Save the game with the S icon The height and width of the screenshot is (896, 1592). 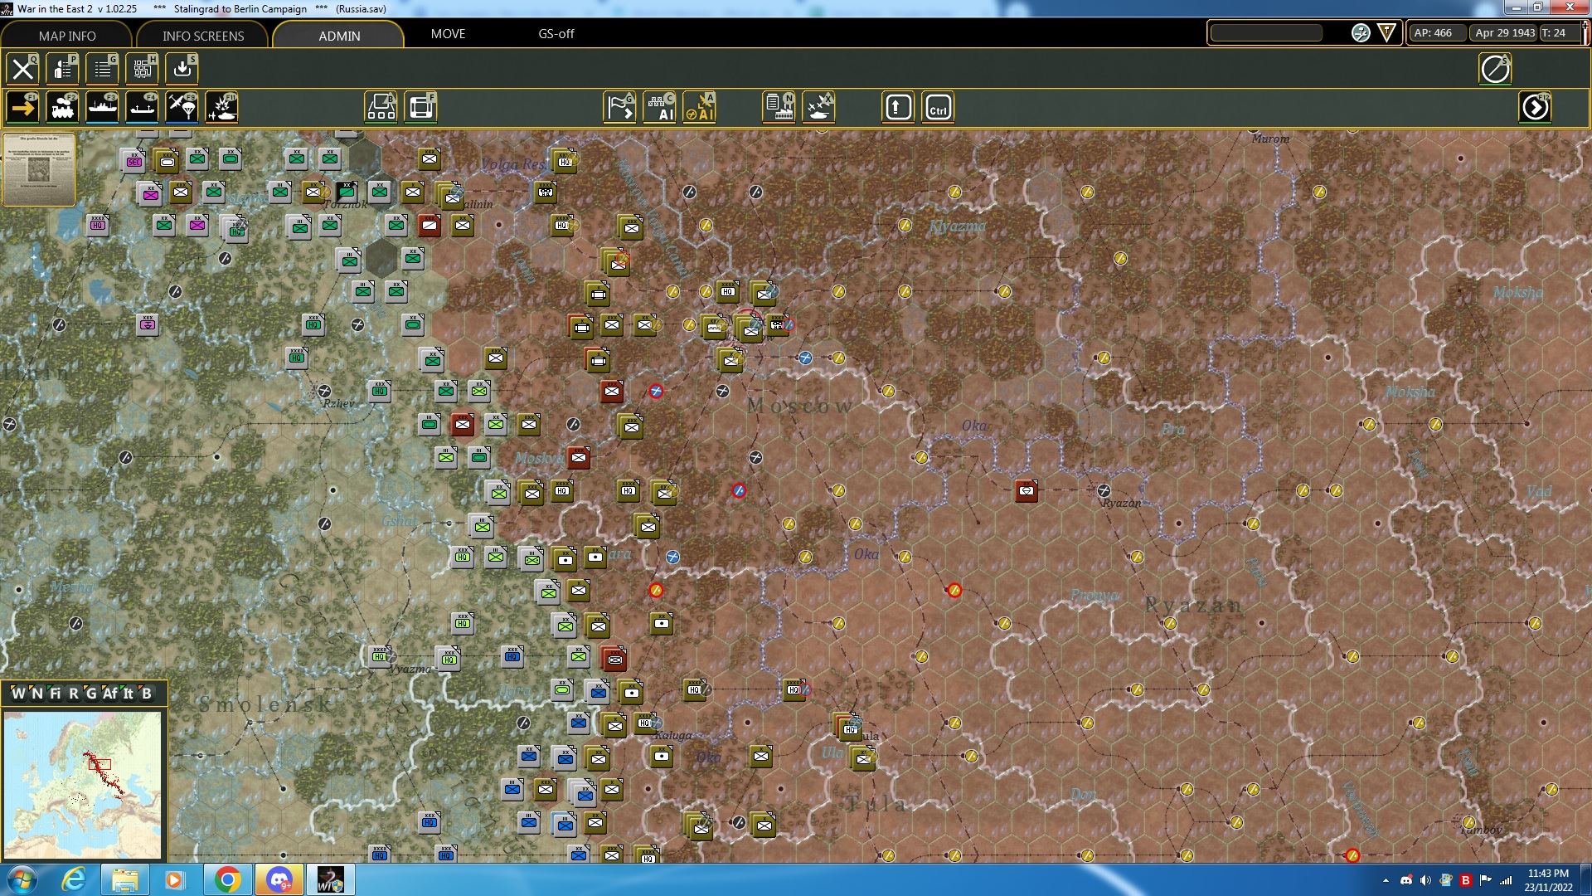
==
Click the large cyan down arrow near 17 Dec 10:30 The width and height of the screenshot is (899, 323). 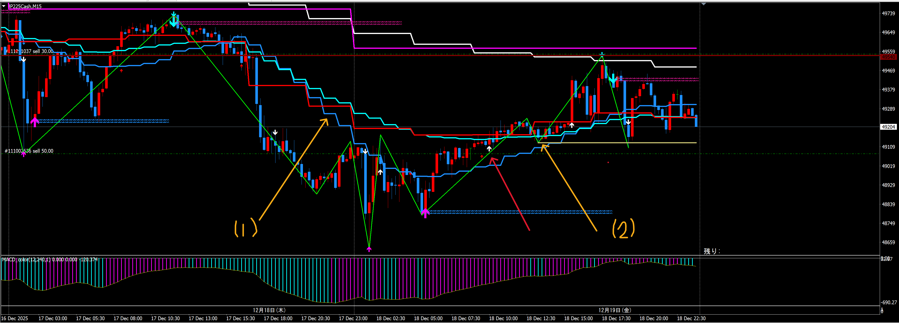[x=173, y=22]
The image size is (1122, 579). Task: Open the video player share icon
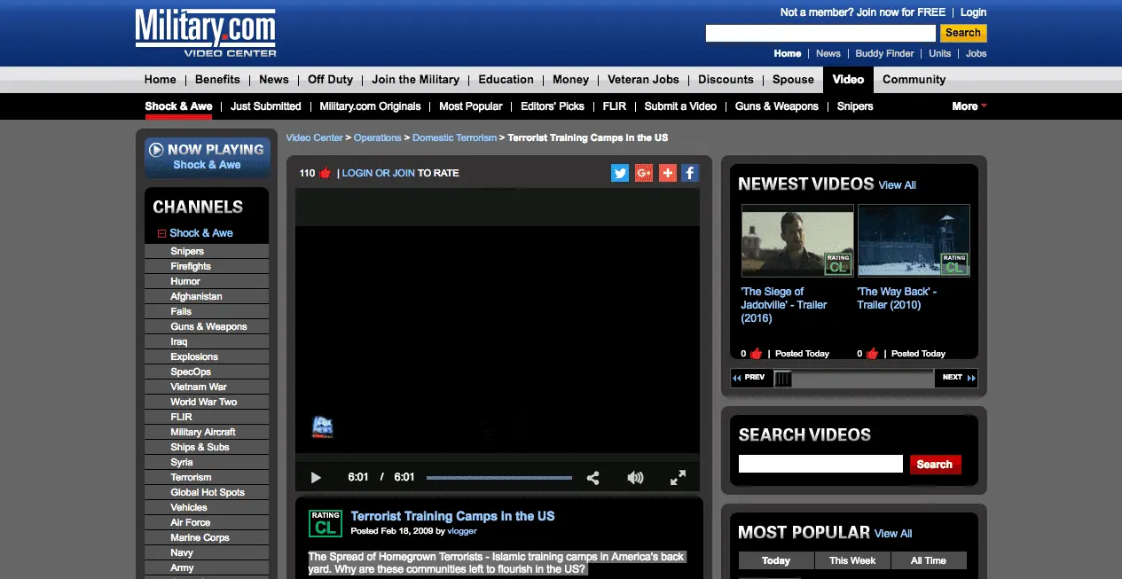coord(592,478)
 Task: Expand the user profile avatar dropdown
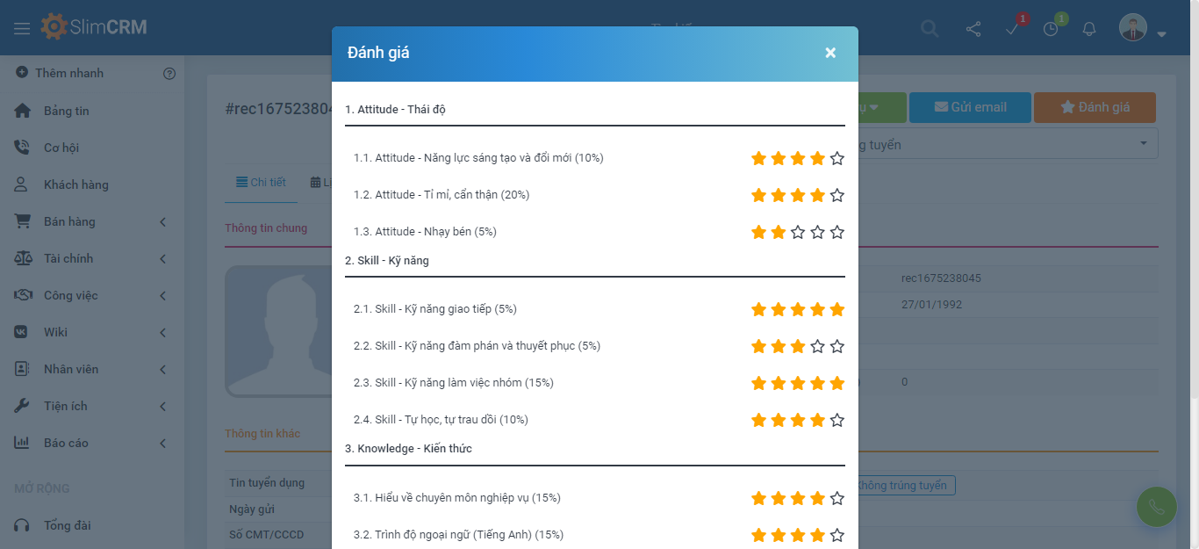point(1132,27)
* * *
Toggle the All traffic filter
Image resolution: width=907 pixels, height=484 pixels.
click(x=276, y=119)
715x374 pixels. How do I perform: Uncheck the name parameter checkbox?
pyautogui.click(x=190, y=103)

**SHORT EXERCISE**: Duplicate the entries between the line holding "The image size" and the line holding "point(1132,27)", inclusive, leaving the pictures out of your answer.

**OUTPUT OF THE TASK**:
The image size is (1122, 579). Task: Open the video player share icon
coord(592,478)
 Task: Expand the user profile avatar dropdown
point(1132,27)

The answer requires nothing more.